Work to do: Reproduce the records word for word, from the line containing "The height and width of the screenshot is (209, 496)." through the final line of the records.

Given data:

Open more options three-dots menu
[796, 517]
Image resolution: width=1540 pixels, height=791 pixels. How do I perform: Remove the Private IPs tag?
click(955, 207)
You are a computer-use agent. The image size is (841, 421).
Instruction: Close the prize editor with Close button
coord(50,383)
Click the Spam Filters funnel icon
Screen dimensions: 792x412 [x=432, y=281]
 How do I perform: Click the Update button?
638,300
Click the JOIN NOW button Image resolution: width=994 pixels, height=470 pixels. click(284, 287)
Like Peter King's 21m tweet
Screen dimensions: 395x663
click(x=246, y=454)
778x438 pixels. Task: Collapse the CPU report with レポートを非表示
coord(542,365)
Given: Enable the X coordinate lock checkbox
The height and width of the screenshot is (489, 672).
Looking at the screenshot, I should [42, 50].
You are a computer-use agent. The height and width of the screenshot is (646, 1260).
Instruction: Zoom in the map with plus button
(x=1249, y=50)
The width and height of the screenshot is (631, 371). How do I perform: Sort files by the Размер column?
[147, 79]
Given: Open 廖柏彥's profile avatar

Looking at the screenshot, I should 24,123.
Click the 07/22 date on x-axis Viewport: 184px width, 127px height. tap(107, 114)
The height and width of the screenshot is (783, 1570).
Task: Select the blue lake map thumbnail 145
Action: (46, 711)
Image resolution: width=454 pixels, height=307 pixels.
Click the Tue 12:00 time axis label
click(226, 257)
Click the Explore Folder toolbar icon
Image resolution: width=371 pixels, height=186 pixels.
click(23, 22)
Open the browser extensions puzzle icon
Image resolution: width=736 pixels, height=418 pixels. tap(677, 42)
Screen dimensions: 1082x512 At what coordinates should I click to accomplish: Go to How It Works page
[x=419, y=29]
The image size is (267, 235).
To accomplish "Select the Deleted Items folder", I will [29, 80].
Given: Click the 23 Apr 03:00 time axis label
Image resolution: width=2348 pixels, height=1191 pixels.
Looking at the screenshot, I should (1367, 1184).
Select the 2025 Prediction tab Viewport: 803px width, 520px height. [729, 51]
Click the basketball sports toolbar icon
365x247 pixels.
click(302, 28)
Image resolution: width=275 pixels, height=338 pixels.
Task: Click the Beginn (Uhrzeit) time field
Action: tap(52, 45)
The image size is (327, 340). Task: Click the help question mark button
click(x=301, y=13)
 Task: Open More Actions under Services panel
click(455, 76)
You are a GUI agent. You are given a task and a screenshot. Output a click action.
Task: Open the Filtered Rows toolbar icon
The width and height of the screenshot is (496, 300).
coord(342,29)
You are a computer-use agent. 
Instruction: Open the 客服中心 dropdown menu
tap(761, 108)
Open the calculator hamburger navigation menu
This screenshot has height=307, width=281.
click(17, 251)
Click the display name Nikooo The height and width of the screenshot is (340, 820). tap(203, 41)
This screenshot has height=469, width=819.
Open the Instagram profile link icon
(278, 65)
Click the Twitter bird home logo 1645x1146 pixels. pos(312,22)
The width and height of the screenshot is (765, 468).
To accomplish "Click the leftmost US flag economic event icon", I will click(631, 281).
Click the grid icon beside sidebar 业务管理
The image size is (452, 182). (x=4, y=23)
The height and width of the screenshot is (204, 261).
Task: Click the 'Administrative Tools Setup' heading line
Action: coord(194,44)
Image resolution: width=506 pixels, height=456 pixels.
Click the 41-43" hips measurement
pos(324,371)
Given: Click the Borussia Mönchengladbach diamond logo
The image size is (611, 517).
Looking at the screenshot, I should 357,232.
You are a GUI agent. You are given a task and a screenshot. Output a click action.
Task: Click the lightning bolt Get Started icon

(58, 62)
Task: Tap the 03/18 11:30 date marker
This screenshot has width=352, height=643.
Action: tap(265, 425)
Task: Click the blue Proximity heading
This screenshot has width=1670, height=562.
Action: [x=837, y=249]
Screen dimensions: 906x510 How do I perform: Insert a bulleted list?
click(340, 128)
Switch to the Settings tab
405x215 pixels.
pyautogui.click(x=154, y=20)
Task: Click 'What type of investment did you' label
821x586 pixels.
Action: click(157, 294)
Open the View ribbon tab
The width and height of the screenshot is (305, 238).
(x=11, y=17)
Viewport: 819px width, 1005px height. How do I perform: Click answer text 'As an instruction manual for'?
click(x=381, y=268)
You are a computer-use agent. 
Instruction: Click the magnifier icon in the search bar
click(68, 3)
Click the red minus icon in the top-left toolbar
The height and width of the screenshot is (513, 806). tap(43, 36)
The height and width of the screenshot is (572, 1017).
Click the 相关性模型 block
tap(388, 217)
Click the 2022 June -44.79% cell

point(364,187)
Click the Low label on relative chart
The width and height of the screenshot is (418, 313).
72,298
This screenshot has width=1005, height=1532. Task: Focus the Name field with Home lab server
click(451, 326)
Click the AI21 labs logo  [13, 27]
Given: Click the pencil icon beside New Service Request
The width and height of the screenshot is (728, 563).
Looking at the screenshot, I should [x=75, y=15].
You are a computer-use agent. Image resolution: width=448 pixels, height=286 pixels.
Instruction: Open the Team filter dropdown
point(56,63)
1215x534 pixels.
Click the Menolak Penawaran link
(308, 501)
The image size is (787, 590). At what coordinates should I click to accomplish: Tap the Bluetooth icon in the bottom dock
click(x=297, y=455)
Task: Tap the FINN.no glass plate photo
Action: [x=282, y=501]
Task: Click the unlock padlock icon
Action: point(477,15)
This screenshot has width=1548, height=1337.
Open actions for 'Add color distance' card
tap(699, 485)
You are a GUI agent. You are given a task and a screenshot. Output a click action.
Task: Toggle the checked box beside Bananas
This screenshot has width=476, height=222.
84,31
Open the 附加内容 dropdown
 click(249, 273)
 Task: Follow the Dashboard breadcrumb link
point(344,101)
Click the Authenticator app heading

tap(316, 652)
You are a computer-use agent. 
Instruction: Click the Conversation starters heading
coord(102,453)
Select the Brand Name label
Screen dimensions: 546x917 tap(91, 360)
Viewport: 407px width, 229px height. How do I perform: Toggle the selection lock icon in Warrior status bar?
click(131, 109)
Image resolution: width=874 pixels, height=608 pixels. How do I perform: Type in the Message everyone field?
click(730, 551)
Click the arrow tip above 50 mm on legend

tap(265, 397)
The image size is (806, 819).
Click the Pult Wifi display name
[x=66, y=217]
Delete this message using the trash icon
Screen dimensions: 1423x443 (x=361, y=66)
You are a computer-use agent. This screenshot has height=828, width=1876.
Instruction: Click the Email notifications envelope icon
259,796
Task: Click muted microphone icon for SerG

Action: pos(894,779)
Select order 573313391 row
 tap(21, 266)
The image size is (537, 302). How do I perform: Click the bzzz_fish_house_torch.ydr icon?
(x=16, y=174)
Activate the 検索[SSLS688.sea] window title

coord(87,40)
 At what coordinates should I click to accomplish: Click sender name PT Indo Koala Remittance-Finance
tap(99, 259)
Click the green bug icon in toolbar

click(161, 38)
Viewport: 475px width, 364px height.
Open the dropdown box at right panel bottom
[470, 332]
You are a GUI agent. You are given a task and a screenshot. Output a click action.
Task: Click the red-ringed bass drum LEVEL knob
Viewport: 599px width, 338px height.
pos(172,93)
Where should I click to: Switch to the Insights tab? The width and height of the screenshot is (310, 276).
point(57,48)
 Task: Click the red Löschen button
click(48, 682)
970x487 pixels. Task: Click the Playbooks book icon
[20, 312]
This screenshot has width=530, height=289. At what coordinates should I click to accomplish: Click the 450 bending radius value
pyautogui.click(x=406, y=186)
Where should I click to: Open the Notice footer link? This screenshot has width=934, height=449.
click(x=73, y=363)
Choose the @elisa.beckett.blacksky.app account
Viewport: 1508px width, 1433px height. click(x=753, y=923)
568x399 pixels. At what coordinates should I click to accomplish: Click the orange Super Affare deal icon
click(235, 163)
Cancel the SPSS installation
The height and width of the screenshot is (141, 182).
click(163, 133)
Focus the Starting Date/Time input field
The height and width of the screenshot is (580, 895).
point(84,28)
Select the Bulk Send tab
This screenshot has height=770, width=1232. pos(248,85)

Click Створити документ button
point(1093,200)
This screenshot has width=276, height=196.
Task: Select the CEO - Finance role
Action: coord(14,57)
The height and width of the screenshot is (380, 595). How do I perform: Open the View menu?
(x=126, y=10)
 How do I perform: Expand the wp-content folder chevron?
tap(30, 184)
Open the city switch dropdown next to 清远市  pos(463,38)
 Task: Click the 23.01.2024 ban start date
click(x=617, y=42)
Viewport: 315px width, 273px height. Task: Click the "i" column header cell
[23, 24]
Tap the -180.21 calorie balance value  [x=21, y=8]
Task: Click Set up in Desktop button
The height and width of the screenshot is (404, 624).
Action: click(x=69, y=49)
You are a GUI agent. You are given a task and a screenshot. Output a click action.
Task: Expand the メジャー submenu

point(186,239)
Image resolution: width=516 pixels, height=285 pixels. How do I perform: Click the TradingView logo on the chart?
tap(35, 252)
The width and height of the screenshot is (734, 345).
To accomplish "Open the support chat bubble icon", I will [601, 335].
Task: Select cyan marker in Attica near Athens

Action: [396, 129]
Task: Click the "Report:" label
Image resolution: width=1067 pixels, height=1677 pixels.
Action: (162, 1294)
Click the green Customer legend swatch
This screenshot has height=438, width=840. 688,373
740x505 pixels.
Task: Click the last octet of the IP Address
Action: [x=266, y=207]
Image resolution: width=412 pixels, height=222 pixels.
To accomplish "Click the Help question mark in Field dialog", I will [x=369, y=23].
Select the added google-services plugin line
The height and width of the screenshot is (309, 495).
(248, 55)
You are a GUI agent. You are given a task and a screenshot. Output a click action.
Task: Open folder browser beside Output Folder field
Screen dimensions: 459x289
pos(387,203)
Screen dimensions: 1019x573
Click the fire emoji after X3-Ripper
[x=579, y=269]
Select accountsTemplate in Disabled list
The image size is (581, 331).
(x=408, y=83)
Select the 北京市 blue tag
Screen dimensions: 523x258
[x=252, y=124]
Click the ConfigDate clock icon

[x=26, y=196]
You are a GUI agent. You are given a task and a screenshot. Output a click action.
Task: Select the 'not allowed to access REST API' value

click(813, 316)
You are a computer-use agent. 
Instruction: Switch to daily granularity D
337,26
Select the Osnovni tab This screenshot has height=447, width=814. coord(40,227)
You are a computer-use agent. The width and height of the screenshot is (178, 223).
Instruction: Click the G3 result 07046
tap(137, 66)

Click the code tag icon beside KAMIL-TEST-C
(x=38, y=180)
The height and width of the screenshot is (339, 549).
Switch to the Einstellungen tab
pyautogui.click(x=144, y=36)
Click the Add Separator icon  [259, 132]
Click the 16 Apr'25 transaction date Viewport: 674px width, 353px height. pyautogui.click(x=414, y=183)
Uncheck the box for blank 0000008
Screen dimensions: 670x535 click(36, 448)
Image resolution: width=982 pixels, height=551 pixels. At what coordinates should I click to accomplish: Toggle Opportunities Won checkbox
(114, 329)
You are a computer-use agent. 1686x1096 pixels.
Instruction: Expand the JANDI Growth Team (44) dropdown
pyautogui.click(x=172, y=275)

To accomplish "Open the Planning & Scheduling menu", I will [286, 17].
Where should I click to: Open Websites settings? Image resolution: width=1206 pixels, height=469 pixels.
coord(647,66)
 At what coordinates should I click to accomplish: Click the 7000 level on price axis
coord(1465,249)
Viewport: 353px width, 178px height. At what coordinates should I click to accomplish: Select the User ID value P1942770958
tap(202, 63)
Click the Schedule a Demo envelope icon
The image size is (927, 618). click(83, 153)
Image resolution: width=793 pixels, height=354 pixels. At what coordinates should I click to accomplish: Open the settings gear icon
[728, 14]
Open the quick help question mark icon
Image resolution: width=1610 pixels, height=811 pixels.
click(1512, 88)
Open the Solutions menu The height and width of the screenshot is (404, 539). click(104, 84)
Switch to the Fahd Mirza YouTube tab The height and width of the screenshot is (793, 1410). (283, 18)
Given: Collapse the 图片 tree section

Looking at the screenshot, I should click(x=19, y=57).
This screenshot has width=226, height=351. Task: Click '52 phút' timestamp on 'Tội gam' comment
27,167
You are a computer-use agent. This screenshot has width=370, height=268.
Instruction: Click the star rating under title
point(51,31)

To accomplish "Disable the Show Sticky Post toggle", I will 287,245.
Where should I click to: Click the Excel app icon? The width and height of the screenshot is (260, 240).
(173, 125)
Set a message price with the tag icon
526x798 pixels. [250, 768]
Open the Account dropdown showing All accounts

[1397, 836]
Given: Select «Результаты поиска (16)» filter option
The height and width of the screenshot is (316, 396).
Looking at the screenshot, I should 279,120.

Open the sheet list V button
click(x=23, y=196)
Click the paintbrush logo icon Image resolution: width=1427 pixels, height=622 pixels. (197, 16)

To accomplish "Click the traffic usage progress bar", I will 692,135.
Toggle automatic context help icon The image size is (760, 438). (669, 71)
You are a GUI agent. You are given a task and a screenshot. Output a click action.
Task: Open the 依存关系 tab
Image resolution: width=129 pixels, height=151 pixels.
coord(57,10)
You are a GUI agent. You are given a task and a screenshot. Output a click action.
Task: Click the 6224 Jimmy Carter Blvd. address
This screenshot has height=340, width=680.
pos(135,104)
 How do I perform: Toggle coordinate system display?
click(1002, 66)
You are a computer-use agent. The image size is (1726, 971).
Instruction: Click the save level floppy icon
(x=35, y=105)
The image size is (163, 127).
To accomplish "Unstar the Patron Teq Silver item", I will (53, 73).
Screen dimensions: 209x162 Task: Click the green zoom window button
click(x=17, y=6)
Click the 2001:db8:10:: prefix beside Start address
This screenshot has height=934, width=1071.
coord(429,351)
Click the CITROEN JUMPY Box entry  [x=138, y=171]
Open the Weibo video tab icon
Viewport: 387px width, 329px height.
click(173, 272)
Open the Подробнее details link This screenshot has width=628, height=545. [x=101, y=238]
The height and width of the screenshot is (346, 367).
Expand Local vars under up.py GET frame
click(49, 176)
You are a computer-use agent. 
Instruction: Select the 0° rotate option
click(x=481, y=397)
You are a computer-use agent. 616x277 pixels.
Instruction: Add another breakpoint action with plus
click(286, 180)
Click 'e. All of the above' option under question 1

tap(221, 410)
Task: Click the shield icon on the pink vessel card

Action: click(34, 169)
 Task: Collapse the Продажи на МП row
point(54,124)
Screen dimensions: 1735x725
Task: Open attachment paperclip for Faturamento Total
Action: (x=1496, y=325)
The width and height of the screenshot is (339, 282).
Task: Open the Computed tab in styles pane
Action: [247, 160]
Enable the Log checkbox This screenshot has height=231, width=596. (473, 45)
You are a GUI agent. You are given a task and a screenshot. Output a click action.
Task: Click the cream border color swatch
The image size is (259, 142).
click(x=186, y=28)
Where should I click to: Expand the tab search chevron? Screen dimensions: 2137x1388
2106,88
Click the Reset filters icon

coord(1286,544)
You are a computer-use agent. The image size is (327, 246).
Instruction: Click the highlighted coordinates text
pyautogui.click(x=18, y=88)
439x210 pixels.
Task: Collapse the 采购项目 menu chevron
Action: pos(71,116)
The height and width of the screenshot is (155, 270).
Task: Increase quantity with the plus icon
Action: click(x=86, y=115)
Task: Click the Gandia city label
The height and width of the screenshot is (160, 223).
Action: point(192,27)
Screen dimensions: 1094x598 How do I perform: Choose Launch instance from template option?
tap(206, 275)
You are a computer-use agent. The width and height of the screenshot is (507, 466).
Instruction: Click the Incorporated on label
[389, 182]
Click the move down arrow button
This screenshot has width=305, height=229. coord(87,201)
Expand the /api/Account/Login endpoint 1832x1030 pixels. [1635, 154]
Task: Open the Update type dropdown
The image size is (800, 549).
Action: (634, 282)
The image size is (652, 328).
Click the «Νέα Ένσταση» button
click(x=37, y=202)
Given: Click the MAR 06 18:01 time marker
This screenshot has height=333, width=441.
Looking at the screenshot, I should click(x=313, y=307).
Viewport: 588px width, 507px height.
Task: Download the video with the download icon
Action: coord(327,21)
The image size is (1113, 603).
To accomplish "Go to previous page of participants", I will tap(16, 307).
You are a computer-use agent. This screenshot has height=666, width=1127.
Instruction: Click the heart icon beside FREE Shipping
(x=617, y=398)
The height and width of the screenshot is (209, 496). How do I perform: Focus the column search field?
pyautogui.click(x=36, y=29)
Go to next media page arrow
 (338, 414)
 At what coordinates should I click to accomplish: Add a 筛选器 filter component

Exercise result:
The height and width of the screenshot is (209, 496). How do I perform: Focus the column search field?
pyautogui.click(x=36, y=29)
Go to next media page arrow
 (338, 414)
 At what coordinates should I click to accomplish: Add a 筛选器 filter component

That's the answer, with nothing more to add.